** Opening Records shown block **
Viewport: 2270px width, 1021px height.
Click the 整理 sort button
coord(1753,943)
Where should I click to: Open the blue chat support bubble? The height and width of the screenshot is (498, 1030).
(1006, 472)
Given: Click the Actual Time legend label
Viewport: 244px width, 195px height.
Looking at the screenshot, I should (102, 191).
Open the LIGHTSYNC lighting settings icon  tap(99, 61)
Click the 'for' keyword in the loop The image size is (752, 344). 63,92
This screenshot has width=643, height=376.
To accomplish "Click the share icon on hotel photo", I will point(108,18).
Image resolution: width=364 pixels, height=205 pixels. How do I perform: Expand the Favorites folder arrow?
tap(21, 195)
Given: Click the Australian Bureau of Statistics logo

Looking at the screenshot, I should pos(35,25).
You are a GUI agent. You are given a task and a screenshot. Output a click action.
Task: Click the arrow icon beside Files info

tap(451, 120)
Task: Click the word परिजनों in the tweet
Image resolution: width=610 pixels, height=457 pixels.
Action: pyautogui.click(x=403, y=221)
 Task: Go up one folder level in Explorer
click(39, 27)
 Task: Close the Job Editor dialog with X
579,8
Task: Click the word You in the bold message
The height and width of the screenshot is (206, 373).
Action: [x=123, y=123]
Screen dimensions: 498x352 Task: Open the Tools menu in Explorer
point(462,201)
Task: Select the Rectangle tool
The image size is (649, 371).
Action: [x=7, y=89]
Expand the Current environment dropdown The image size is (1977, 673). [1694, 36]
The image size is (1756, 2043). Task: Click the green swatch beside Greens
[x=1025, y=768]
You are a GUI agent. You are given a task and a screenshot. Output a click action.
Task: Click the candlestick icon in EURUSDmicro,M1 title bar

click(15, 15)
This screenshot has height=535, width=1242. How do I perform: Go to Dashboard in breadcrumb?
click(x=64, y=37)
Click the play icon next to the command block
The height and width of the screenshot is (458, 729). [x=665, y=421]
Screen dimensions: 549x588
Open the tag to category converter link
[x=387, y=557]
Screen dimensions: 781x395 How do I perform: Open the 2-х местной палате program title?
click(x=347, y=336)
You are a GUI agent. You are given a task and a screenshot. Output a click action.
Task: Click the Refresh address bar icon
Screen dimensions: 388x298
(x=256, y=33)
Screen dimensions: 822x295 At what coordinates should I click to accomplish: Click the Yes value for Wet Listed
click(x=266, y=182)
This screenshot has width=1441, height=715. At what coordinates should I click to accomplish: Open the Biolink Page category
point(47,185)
** Closing Records shown block **
§ Task item
I need each of the entries above printed again exactly.

§ Response to this task
Viewport: 2270px width, 1021px height.
Click the 整理 sort button
coord(1753,943)
Where should I click to: Open the blue chat support bubble? The height and width of the screenshot is (498, 1030).
(1006, 472)
Given: Click the Actual Time legend label
Viewport: 244px width, 195px height.
Looking at the screenshot, I should (102, 191).
Open the LIGHTSYNC lighting settings icon  tap(99, 61)
Click the 'for' keyword in the loop The image size is (752, 344). 63,92
This screenshot has width=643, height=376.
To accomplish "Click the share icon on hotel photo", I will point(108,18).
Image resolution: width=364 pixels, height=205 pixels. How do I perform: Expand the Favorites folder arrow?
tap(21, 195)
Given: Click the Australian Bureau of Statistics logo

Looking at the screenshot, I should pos(35,25).
You are a GUI agent. You are given a task and a screenshot. Output a click action.
Task: Click the arrow icon beside Files info

tap(451, 120)
Task: Click the word परिजनों in the tweet
Image resolution: width=610 pixels, height=457 pixels.
Action: pyautogui.click(x=403, y=221)
 Task: Go up one folder level in Explorer
click(39, 27)
 Task: Close the Job Editor dialog with X
579,8
Task: Click the word You in the bold message
The height and width of the screenshot is (206, 373).
Action: [x=123, y=123]
Screen dimensions: 498x352 Task: Open the Tools menu in Explorer
point(462,201)
Task: Select the Rectangle tool
The image size is (649, 371).
Action: [x=7, y=89]
Expand the Current environment dropdown The image size is (1977, 673). [1694, 36]
The image size is (1756, 2043). Task: Click the green swatch beside Greens
[x=1025, y=768]
You are a GUI agent. You are given a task and a screenshot. Output a click action.
Task: Click the candlestick icon in EURUSDmicro,M1 title bar

click(15, 15)
This screenshot has height=535, width=1242. How do I perform: Go to Dashboard in breadcrumb?
click(x=64, y=37)
Click the play icon next to the command block
The height and width of the screenshot is (458, 729). [x=665, y=421]
Screen dimensions: 549x588
Open the tag to category converter link
[x=387, y=557]
Screen dimensions: 781x395 How do I perform: Open the 2-х местной палате program title?
click(x=347, y=336)
You are a GUI agent. You are given a task and a screenshot. Output a click action.
Task: Click the Refresh address bar icon
Screen dimensions: 388x298
(x=256, y=33)
Screen dimensions: 822x295 At what coordinates should I click to accomplish: Click the Yes value for Wet Listed
click(x=266, y=182)
This screenshot has width=1441, height=715. At what coordinates should I click to accomplish: Open the Biolink Page category
point(47,185)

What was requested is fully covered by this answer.